● **Information shown**
····················

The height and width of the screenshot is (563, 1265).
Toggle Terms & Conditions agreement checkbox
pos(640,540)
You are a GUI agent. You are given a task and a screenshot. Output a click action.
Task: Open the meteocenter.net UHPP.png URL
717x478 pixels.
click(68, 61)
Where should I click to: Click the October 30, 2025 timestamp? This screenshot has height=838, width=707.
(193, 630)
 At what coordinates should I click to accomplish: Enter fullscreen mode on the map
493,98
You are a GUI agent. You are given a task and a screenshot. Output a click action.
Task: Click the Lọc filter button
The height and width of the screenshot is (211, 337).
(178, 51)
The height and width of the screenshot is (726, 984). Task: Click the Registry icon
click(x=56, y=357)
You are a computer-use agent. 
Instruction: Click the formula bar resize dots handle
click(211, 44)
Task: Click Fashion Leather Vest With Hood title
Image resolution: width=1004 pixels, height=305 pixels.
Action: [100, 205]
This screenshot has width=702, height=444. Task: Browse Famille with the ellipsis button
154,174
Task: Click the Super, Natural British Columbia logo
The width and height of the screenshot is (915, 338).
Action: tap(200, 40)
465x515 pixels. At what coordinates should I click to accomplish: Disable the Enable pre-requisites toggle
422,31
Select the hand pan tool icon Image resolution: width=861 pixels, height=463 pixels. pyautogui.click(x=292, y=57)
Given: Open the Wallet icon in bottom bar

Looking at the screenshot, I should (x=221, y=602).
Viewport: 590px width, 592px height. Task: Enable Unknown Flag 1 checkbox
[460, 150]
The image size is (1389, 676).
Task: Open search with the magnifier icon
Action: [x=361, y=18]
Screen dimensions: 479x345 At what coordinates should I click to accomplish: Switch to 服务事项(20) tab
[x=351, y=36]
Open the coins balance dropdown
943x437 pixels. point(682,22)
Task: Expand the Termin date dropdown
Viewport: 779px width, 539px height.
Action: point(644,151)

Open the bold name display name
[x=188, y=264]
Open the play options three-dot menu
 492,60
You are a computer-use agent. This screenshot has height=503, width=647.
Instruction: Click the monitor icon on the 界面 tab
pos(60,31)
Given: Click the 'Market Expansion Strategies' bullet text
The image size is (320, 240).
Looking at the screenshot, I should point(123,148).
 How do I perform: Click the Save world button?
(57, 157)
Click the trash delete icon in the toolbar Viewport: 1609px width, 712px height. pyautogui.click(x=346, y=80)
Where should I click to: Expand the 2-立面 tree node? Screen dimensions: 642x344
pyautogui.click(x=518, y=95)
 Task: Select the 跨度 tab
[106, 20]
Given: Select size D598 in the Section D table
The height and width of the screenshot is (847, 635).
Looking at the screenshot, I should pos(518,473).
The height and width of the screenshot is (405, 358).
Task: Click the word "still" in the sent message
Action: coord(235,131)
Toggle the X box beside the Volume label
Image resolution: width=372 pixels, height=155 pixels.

····················

● **Written exercise**
Return, word for word, the entries starting with the line that contains "Where should I click to: Click" and going on through the line that contains "click(x=56, y=357)", with both of those lines included.

● **Task solution**
Where should I click to: Click the October 30, 2025 timestamp? This screenshot has height=838, width=707.
(193, 630)
 At what coordinates should I click to accomplish: Enter fullscreen mode on the map
493,98
You are a GUI agent. You are given a task and a screenshot. Output a click action.
Task: Click the Lọc filter button
The height and width of the screenshot is (211, 337).
(178, 51)
The height and width of the screenshot is (726, 984). Task: Click the Registry icon
click(x=56, y=357)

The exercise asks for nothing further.